◆ Page text ◆
═══
In Pan, Badawi and Cetin, (2020), built a SVM classifier that is trained and evaluated using descriptors extracted from video data that contains smoke and objects colored by smoke [11].

In Gunay et al., (2012), suggested a deep CNN that may be used to detect wildfires using cameras. In order to improve the fire detection rate, they train the neural network using transfer learning and use a window-based analytic technique [12].

In Elshennawy and Ibrahim, (2020), EADF, an online adaptive decision fusion framework based on entropy functions, has been created for use in computer vision and image analysis [13].

While the existing studies provide a number of methods for detecting forest fires, our suggested model seeks to fill several significant gaps in the literature. To deal with such a wide variety of data types as photos and meteorological data, however, a unified model is required that leverages the best features of deep learning architectures such as Hybrid (ResNet152V2 and InceptionV3) model and efficient preprocessing methods. Some studies also fall short in terms of achieving high precision, recall, and accuracy all at once, or they evaluate model performance using just a subset of available measures. Our suggested model aims to fill these gaps by providing a cohesive and powerful solution, using the strength of ResNet152V2 and InceptionV3 for precise feature extraction and classification.

3 Methodology

The research strategy, problem statement, and sequential procedures that made up the study’s methodology are covered in this part. Also included are step-by-step instructions for developing an algorithm and a comprehensive flow diagram of the whole research process.

3.1 Problem statement

Wildfires pose a serious risk to ecosystems and wild-life. Due to rapid climate change, several natural catastrophes of the FF variety have polluted the environment and depleted natural resources [14].
═══
◆ Material ◆
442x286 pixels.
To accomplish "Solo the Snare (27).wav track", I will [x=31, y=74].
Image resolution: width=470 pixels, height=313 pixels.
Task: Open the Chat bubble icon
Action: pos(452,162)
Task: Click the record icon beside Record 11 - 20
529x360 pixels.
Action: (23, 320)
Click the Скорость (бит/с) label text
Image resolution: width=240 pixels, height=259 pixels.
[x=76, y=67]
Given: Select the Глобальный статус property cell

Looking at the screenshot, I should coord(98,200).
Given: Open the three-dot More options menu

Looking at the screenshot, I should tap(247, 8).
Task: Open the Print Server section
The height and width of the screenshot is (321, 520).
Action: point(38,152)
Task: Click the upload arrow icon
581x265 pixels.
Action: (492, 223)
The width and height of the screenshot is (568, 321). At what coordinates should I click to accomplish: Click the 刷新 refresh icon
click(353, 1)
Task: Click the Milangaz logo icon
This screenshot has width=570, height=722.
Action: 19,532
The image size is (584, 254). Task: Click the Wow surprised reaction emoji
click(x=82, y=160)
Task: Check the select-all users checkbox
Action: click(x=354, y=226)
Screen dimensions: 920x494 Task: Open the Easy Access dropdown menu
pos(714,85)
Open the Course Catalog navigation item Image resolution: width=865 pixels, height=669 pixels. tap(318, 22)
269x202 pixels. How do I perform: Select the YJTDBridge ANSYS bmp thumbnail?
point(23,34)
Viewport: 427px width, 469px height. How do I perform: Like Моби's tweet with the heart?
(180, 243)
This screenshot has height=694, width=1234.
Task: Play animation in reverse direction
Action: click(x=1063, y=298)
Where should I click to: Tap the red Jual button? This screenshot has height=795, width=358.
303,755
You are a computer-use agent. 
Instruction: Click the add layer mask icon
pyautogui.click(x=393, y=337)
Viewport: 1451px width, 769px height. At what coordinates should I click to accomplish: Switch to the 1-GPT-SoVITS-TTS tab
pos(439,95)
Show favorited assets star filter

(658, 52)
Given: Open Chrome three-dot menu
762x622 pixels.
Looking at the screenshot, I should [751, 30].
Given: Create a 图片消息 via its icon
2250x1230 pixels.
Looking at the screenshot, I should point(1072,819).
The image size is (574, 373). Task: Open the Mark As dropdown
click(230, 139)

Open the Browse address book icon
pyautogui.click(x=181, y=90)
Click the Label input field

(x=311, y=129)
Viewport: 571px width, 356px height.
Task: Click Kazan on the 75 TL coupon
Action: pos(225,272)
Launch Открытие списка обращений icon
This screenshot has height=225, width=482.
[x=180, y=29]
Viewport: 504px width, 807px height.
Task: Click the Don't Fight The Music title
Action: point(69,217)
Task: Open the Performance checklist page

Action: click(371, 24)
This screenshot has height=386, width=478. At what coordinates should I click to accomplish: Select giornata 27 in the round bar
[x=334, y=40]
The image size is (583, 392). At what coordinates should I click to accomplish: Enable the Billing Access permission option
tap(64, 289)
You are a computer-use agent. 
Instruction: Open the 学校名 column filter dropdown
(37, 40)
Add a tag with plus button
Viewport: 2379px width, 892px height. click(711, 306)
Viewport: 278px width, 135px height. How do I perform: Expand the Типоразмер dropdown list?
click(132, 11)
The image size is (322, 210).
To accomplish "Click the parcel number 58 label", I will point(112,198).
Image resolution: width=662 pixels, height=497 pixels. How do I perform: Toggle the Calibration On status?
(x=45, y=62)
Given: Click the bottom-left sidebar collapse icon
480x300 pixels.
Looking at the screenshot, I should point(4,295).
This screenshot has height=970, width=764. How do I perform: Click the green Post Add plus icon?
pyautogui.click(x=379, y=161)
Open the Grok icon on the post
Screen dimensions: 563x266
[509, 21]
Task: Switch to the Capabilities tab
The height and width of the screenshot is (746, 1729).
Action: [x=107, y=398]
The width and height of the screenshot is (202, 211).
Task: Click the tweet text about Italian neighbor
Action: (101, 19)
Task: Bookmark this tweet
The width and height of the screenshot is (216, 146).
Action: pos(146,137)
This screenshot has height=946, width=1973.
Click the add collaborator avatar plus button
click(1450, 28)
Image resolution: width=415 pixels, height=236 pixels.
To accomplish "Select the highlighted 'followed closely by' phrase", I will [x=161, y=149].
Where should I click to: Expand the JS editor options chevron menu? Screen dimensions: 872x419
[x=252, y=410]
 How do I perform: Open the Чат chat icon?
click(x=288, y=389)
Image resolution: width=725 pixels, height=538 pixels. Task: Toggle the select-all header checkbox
═══
◆ Set exercise ◆
Continue the wildfire detection paper after its final sentence, in the same style.

◆ Task output ◆
As a result of DL and other ML developments, it is now possible to apply novel methods to the analysis of massive datasets and to previously impossible-to-predict scenarios. DeepFire in the forest is one of our day’s most talked-about environmental concerns. The intricacy and unavailability of key elements like humidity, wind speed, etc., mean still have no definitive answers. By utilizing DL, one may sidestep these chalenges and discover answers with only visual data.

Deep Learning and Machine learning have great promise for resolving several current issues. The limitations of the dataset, in this case, the FF, continue to be the fundamental obstacle to the widespread use of ML to solve practical issues. Researchers that studied data from urban riots, indoor and outdoor fires, and industrial fires encountered the same issue in their ef-forts to detect wildfires. These databases lack, however, information about forest ecosystems. Due to this, it appears that FF detection using these datasets may not work well in practice. This study heavily relies on un-balanced and video-based datasets because of their significant success rate; nevertheless, this strategy narrows the scope of the research by providing fewer relevant instances.

3.2 Proposed methodology

This research aims to improve fire detection methods and create a more reliable and timely system. First, may access the Deep Fire datasets directly from UCI Machine Learning Repository. For the categorization issue, I collect and categorize photographs of forest fires and non-fires to help researchers create more reli-able techniques for identifying wildfires in the future. The gathered picture collection was then pre-processed by carrying out the necessary procedures. Cropping photos from the Deep Fire dataset in the pre-processing stage might help find the forest areas of interest. When the crop is applied, the photos will be scaled to a standard 250 by 250 pixels. When raw data has been cleaned and sorted, it must be partitioned into test and training sets. The Deep Fire picture dataset was then classified, and the Hybrid model (ResNet152V2 and InceptionV3), also design ConvNext DL approaches were used to train the model and detect fire and non-fire images. After establishing the performance parameters and model testing, evaluate how well the proposed method works. The Fig. 1 shows the proposed flowchart for the fire detection with deep learning models. And their phases discussed here briefly.

Fig. 1

Block diagram of proposed research methodology

Many tactics and procedures are detailed and planned for execution in this part to attain the goals. In addition, this section forecasts the outcomes these operations will produce. The sections that follow outline some of the strategies:

3.2.1 Data collection

The dataset used in this study for forest fire detection was obtained from the Kaggle data repository.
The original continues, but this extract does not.